Required work :: Take the line that contains "Task: Click the Export button" and each one after it through the last line below, and retype them exactly. Leave out the pictures.

──────── Data for analysis ────────

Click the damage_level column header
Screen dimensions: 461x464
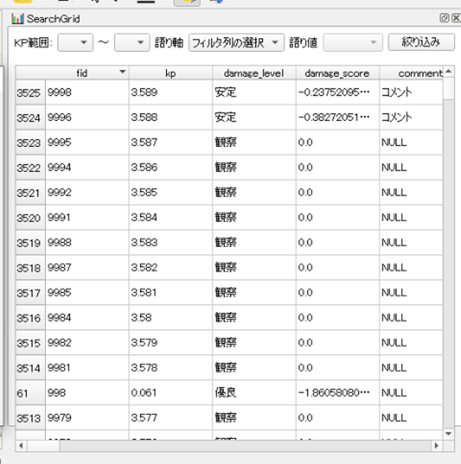pyautogui.click(x=254, y=73)
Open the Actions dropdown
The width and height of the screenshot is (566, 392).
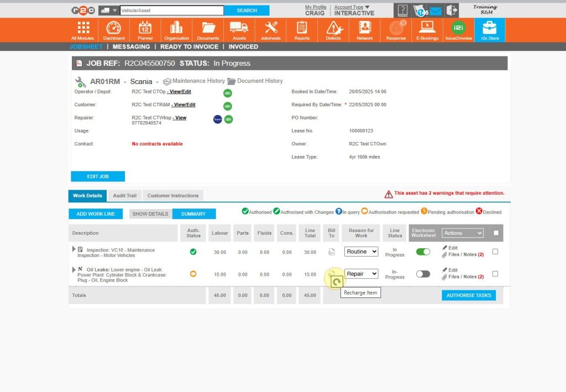pos(463,233)
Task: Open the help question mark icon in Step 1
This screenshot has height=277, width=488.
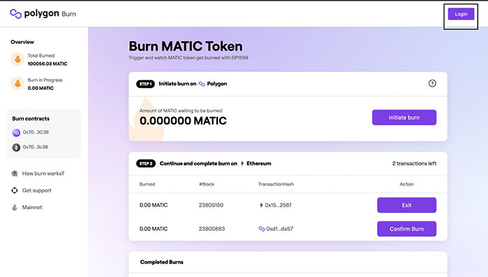Action: click(432, 83)
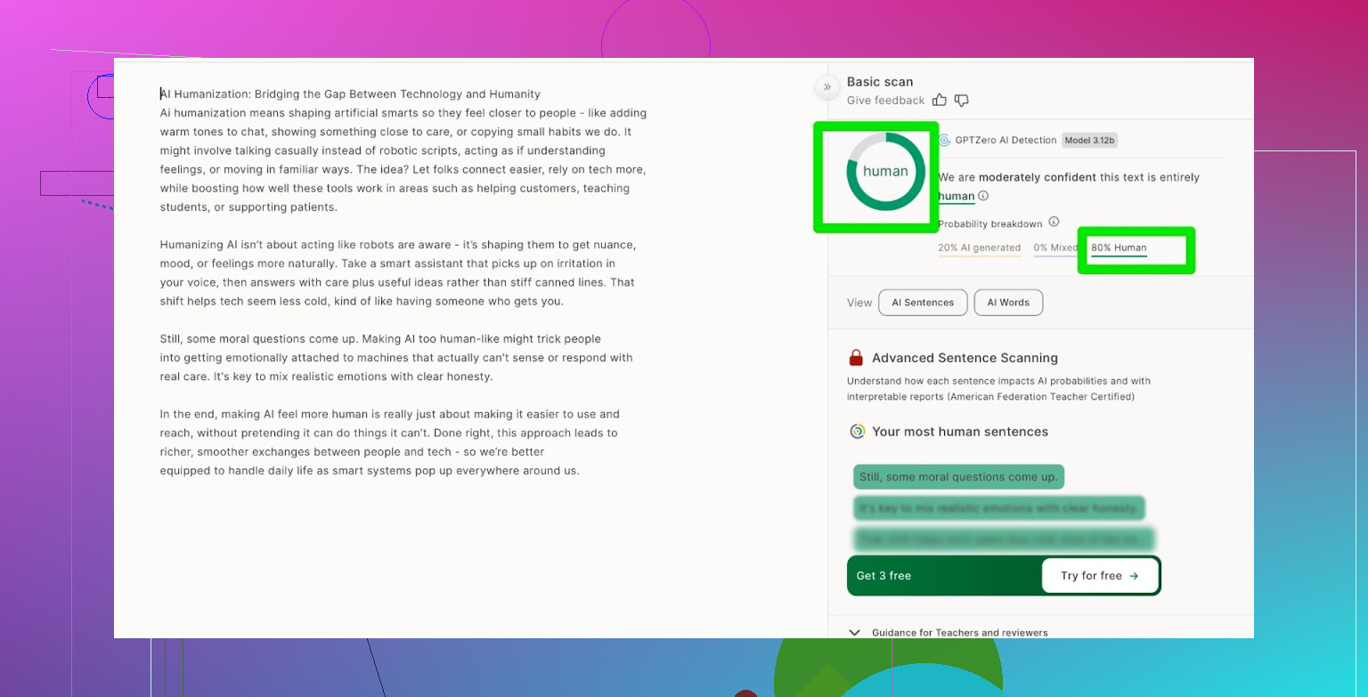Click the Model 3.12b badge

1089,140
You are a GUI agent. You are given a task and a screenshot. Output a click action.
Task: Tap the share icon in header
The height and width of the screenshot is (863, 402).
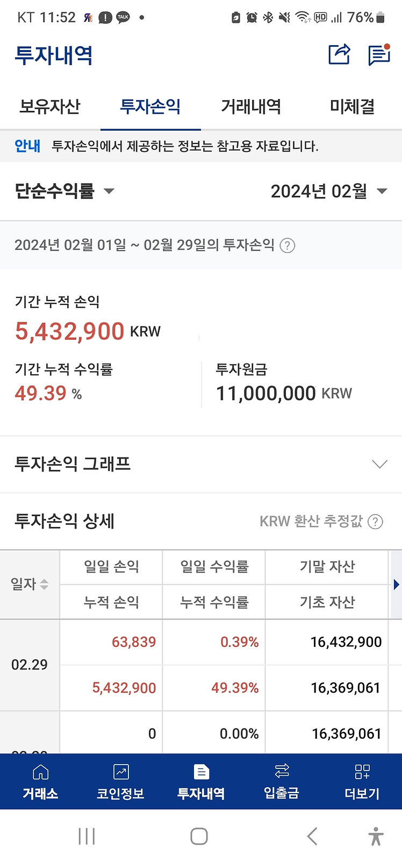pyautogui.click(x=339, y=54)
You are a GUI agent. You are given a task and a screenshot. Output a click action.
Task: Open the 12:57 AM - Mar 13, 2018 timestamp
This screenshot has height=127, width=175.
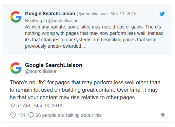(36, 106)
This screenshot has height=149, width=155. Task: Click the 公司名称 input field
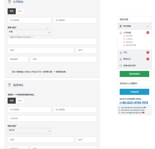[x=52, y=118]
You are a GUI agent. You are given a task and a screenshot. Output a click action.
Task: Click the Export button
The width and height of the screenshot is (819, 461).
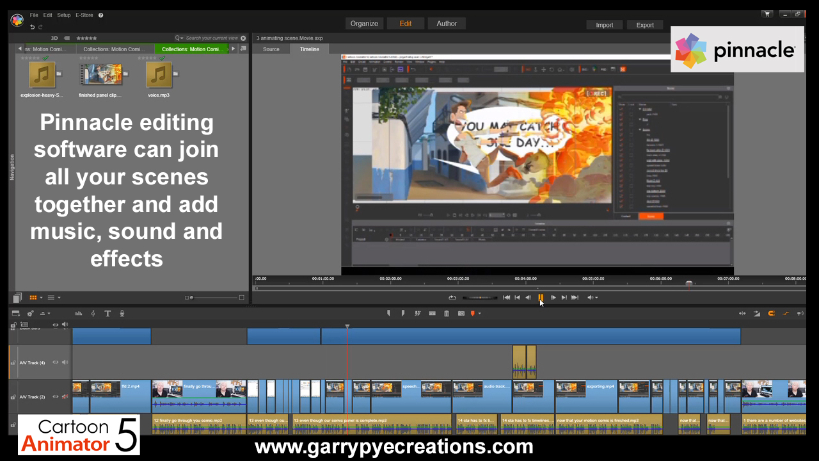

────────

Output of the task ::
Task: Click the Export button
The width and height of the screenshot is (819, 461).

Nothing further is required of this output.